Le séquençage d'ARN (RNA-Seq) permet de surmonter ces limitations : il ne nécessite aucune connaissance préalable des génomes à analyser et offre une validation à haut débit de la prédiction, de la structure et de l'expression des gènes. Ainsi, la combinaison des deux approches permet d'obtenir une représentation plus complète du transcriptome bactérien.
Limites
- Du fait de son abondance dominante, l'ARN ribosomique réduit fortement la couverture de l'ARNm (généralement l'objet principal des études transcriptomiques) dans l'ARN total collecté.
- L'extraction d'ARN de haute qualité à partir de certains échantillons biologiques ou environnementaux (tels que les matières fécales) peut s'avérer difficile.
- Instabilité de l'ARNm compromettant l'intégrité de l'échantillon avant même le séquençage.
- Des problèmes expérimentaux peuvent affecter la quantification des différences d'expression entre plusieurs échantillons : ils peuvent influencer l'intégrité et la qualité de l'ARN initial, ainsi que la quantité d'ARNr restant dans les échantillons, la taille des fragments et les modèles de gènes. De plus, les techniques moléculaires sont très sensibles aux artefacts.

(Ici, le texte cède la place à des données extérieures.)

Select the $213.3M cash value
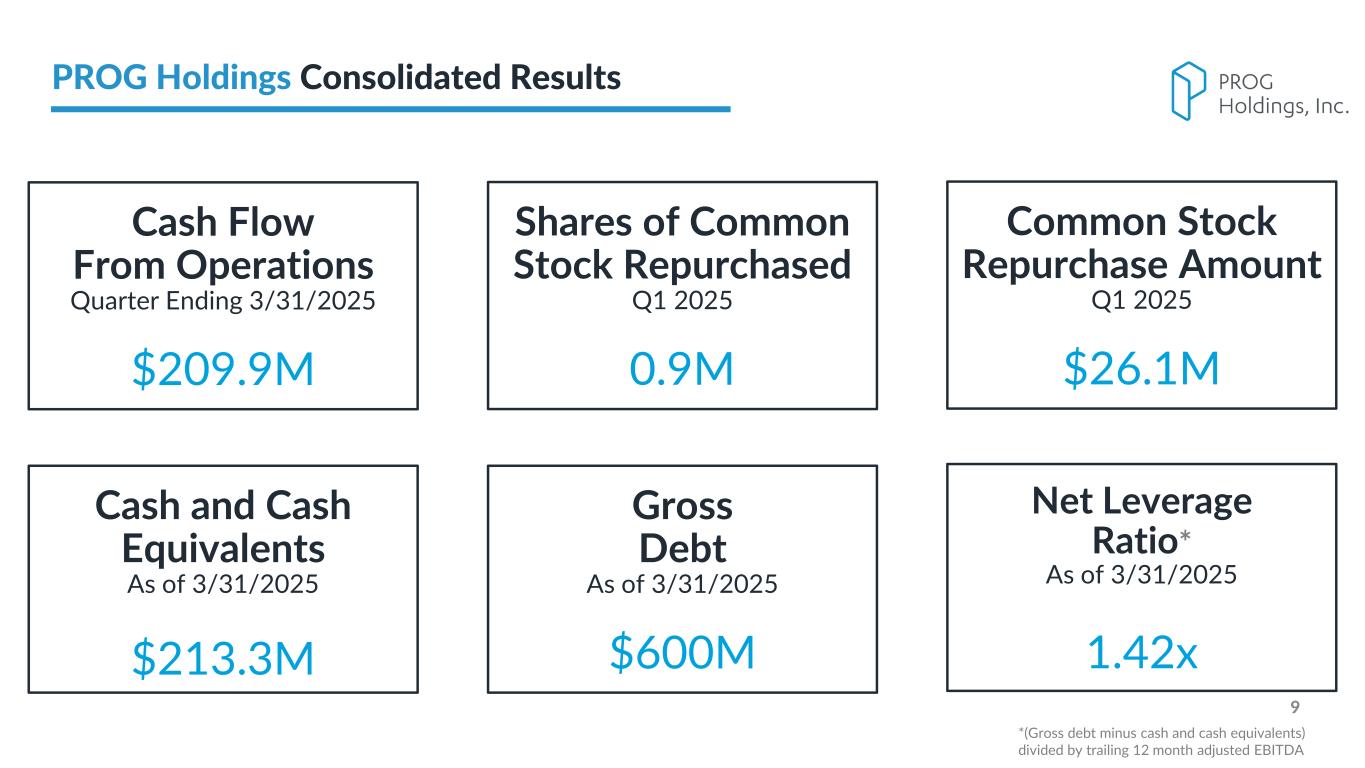The height and width of the screenshot is (768, 1365). pyautogui.click(x=223, y=658)
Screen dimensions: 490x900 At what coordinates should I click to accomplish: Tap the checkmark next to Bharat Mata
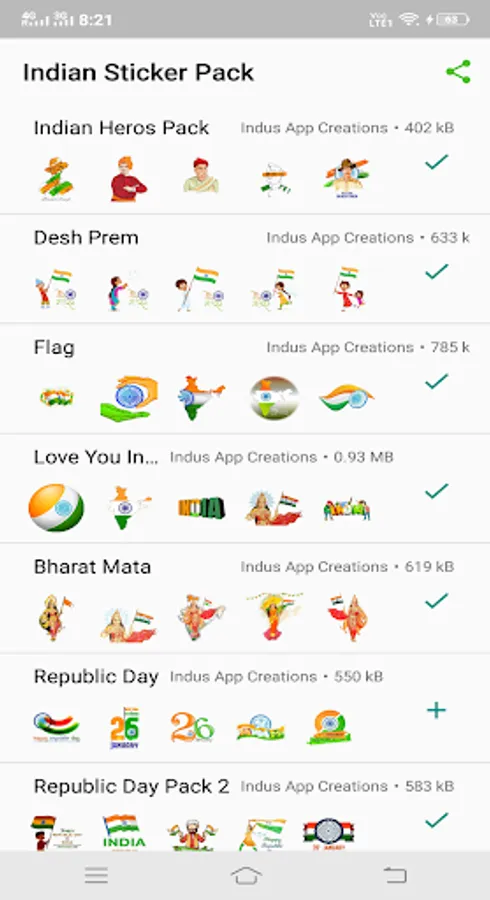click(437, 601)

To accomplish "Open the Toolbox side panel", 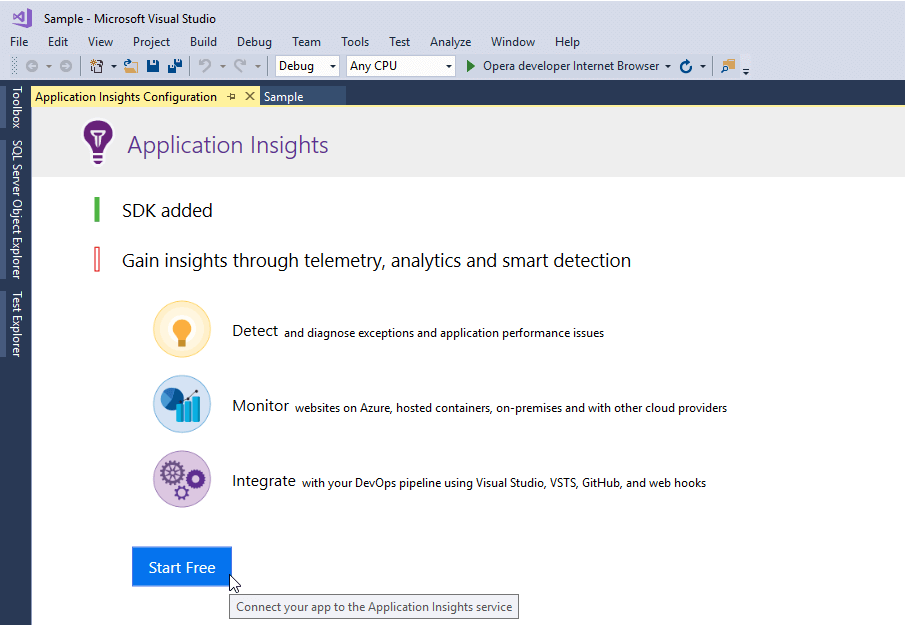I will [x=16, y=107].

- Il est difficile de différencier l'ARN de l'hôte de l'ARN microbien, malgré la disponibilité de kits commerciaux d'enrichissement microbien. Cette distinction peut également être effectuée in silico si un génome de référence est disponible pour l'hôte.
- Les bases de données de référence du transcriptome ont une couverture limitée.
- En général, l'analyse métatranscriptomique exploite de vastes populations cellulaires, ce qui rend difficile la mise en évidence d'importantes variations entre les sous-populations. Il a été démontré qu'une forte variabilité au sein des populations de pathogènes influence la progression de la maladie et sa virulence .
- Que ce soit pour les puces à ADN ou le séquençage d'ARN (RNA-Seq), il est difficile de définir un seuil réel pour classer les gènes comme « exprimés », en raison de la grande variabilité de l'expression génique.
- La présence d'ARNm n'est pas toujours associée à la présence réelle de la protéine correspondante.